> **Try it**
Among the records below, find the line that has "Click Martina PESENTI name"; from there, give the lines again exactly, and stop after the line that has "Given: Click the Cancel button".
*** Opening Input for this task ***
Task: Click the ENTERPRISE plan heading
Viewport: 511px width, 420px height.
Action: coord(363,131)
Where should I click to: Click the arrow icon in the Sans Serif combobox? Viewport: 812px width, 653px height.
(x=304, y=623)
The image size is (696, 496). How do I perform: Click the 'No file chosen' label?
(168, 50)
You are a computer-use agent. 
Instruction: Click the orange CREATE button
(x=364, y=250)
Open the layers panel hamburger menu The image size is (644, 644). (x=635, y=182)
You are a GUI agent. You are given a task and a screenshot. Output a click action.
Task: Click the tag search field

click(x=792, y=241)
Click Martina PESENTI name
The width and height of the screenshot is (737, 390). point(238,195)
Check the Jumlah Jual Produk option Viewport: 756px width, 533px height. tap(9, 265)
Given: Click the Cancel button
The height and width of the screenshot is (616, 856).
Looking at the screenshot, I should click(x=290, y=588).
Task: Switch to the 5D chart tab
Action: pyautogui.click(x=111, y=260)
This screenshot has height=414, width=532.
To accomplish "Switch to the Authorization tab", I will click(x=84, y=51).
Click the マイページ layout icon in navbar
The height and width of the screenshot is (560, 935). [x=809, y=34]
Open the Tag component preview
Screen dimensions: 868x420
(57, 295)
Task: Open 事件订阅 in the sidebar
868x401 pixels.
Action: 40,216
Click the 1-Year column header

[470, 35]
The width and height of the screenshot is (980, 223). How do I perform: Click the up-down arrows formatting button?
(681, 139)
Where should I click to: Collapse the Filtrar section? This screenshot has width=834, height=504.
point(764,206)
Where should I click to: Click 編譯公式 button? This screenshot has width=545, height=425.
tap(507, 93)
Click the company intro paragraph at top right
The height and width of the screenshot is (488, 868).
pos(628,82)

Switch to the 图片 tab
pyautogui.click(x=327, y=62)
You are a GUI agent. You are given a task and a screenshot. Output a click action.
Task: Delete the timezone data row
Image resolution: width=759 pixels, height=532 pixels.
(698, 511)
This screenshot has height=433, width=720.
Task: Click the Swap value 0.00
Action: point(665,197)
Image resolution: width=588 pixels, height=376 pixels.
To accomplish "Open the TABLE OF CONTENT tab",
*** Closing Input for this task ***
> **The completed task**
Click Martina PESENTI name
The width and height of the screenshot is (737, 390). point(238,195)
Check the Jumlah Jual Produk option Viewport: 756px width, 533px height. tap(9, 265)
Given: Click the Cancel button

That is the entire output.